::: Dataset content :::

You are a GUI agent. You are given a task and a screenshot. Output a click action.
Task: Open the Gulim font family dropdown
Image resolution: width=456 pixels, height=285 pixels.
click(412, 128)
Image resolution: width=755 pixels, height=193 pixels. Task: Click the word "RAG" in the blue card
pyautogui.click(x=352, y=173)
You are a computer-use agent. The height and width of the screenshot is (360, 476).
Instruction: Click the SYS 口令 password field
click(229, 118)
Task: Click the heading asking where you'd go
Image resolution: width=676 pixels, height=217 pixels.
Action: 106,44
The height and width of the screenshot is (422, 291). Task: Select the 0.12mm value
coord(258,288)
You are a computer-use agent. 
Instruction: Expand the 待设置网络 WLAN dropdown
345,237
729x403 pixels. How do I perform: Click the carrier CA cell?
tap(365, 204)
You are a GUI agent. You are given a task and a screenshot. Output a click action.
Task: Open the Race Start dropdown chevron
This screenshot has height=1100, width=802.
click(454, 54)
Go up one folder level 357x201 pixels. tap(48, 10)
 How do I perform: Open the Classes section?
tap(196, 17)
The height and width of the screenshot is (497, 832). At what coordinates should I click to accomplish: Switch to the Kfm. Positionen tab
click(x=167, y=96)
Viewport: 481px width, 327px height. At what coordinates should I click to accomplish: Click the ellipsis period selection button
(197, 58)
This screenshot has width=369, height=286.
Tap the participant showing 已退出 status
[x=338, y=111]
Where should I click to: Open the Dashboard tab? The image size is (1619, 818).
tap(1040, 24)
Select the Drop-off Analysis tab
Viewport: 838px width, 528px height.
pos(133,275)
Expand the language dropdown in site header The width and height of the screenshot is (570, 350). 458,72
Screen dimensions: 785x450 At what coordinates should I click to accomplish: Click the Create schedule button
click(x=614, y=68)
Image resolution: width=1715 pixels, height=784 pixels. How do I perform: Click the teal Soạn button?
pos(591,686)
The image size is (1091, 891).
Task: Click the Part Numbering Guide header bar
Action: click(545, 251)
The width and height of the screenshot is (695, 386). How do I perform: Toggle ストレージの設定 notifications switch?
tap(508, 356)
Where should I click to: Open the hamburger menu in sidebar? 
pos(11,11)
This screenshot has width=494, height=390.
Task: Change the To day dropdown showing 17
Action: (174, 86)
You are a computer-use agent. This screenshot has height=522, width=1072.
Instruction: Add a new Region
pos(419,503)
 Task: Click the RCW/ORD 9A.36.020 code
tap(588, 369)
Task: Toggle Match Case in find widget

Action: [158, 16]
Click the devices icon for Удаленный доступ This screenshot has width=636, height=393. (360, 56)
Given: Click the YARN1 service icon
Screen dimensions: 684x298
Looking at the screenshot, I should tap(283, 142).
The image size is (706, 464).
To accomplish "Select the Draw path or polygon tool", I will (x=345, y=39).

:::

Work request: Every line containing the string "computer" should be pulled from the listing and copied.

Exercise result:
You are a computer-use agent. The height and width of the screenshot is (360, 476).
You are a computer-use agent. 
You are a computer-use agent. This screenshot has height=522, width=1072.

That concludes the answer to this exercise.